--- Start ---
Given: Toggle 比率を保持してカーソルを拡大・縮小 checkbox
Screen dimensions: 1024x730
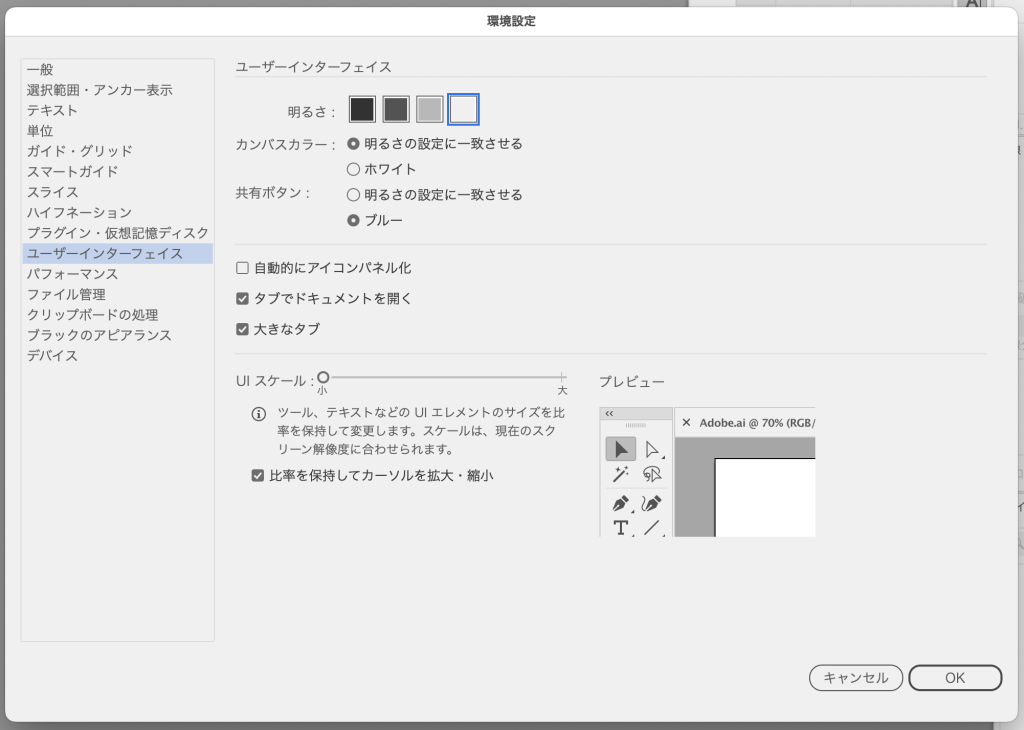Looking at the screenshot, I should (258, 476).

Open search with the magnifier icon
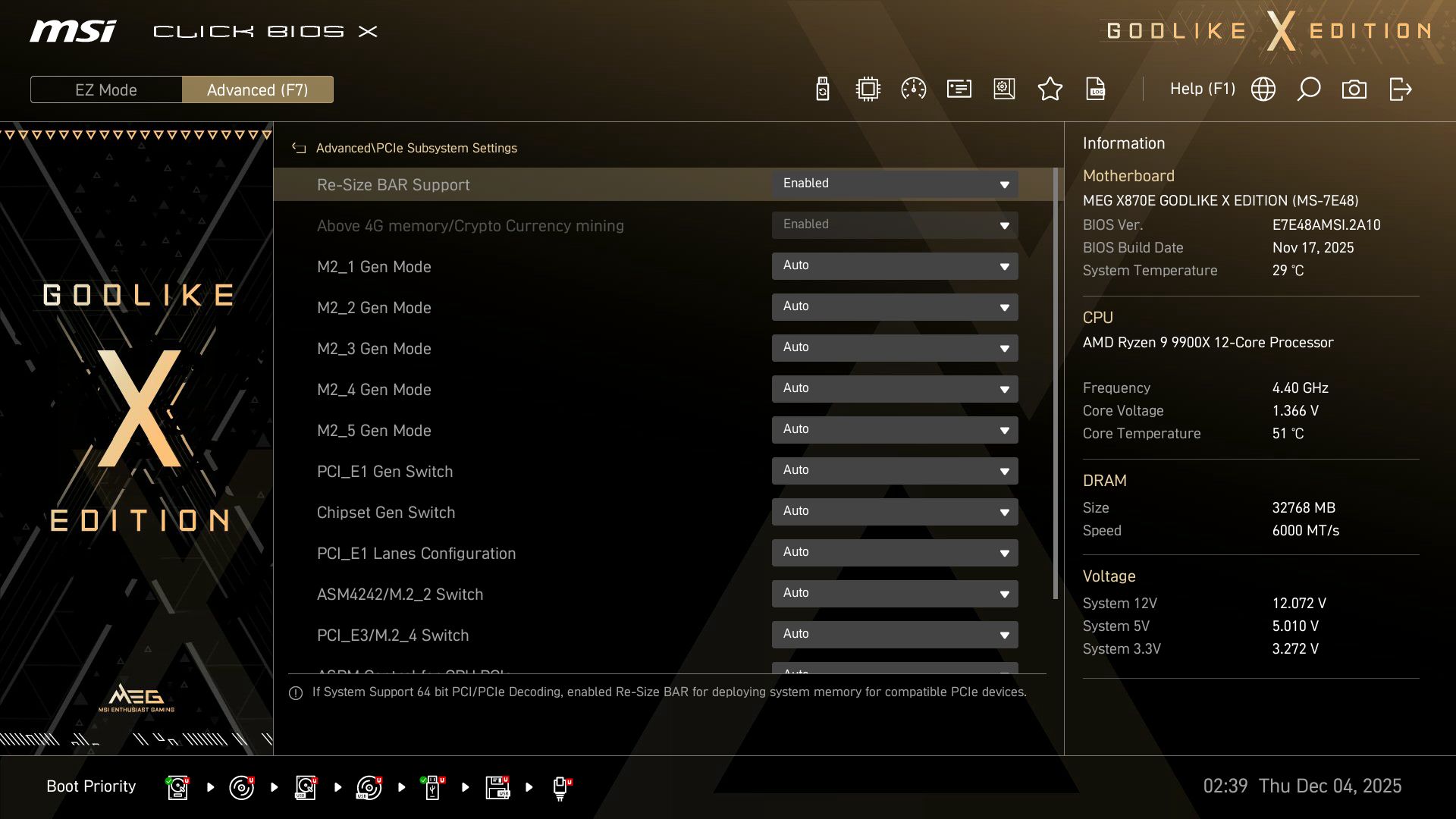pos(1309,89)
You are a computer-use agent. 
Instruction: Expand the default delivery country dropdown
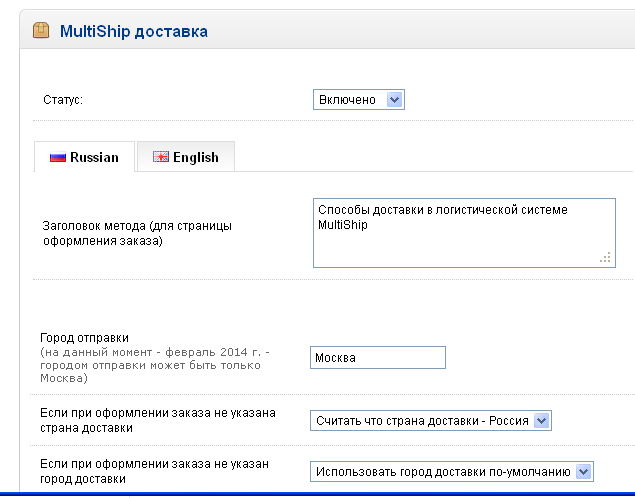(430, 420)
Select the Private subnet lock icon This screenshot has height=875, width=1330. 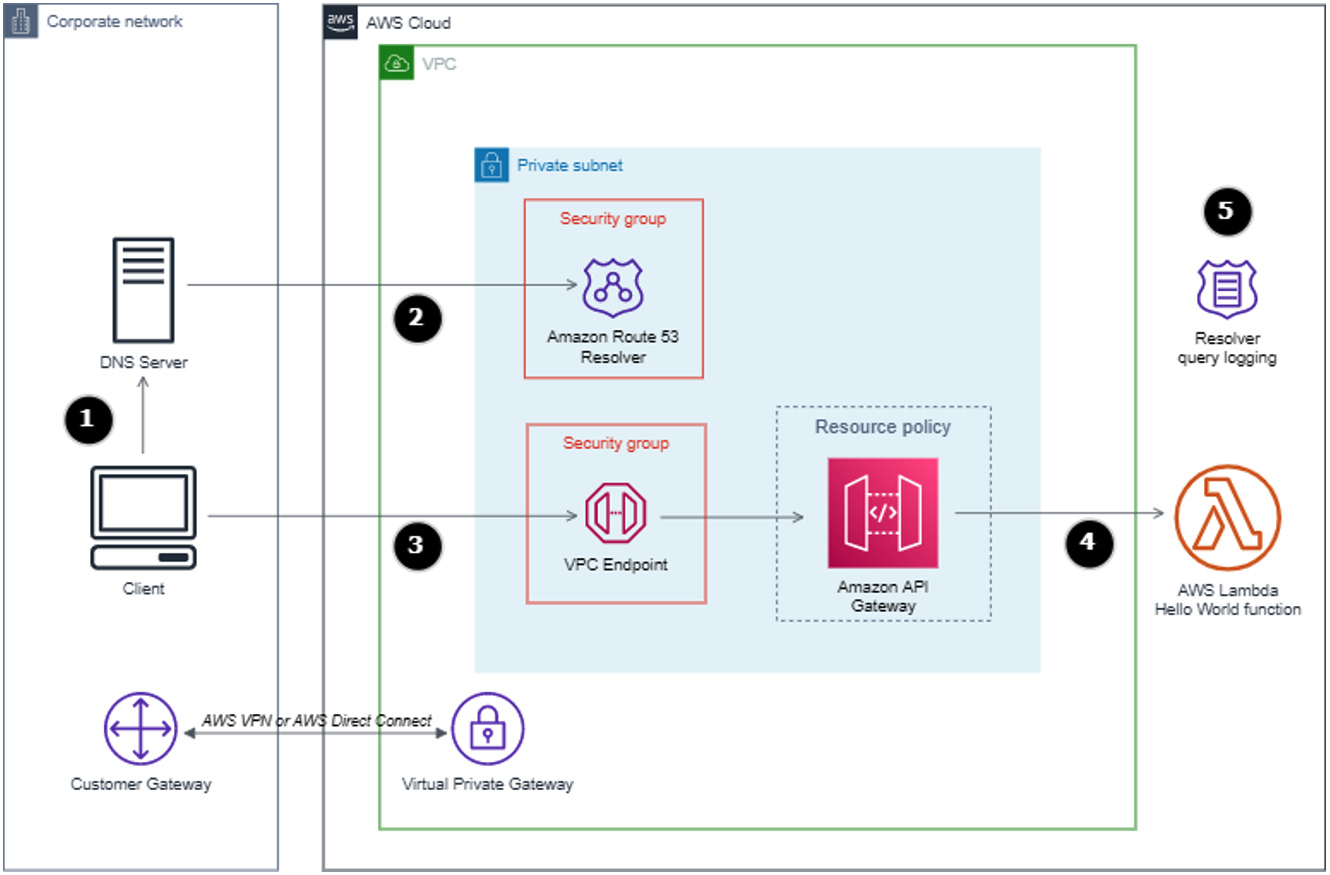tap(491, 165)
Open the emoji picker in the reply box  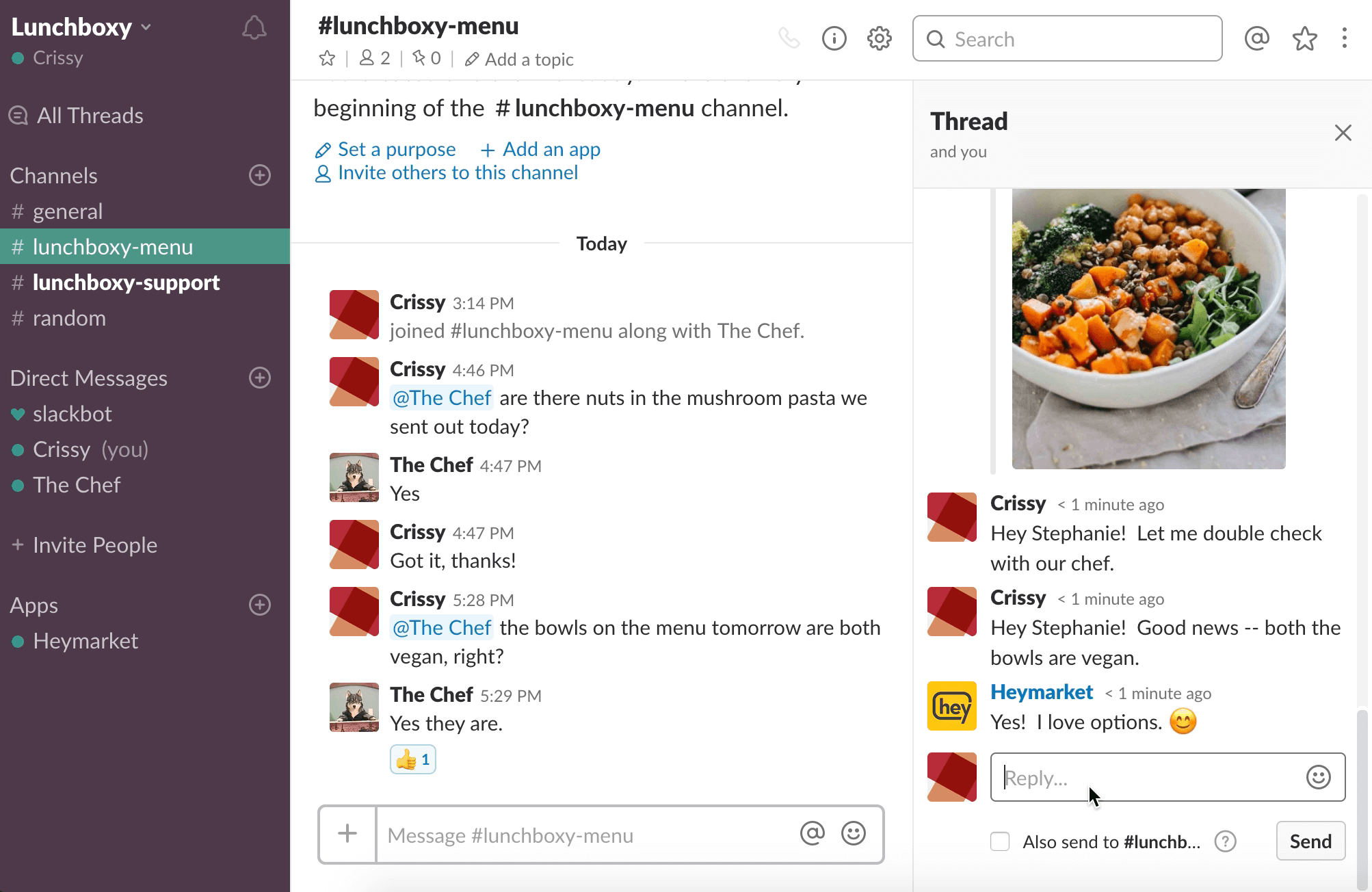[x=1317, y=777]
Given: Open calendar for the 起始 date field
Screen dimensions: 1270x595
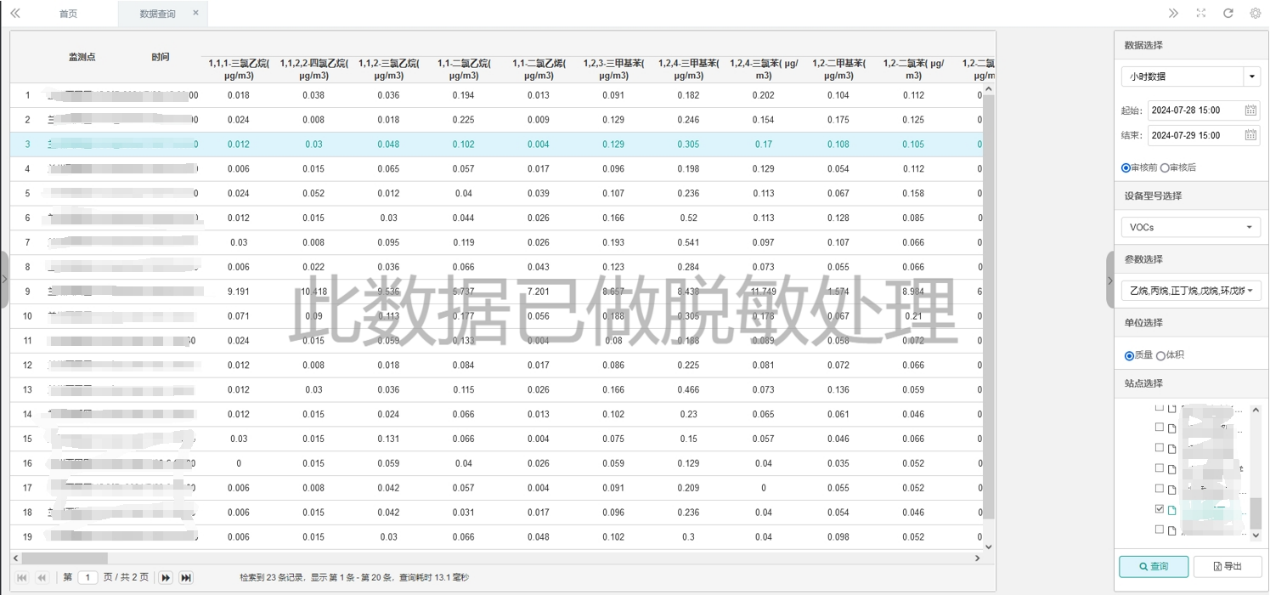Looking at the screenshot, I should [x=1250, y=110].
--- End ---
- TO DO:
Reproduce the lines from the one containing "Given: Open calendar for the 起始 date field" through the end of the rows, inclusive, and leave the pictures out of your answer.

- SOLUTION BELOW:
Given: Open calendar for the 起始 date field
Screen dimensions: 1270x595
Looking at the screenshot, I should [x=1250, y=110].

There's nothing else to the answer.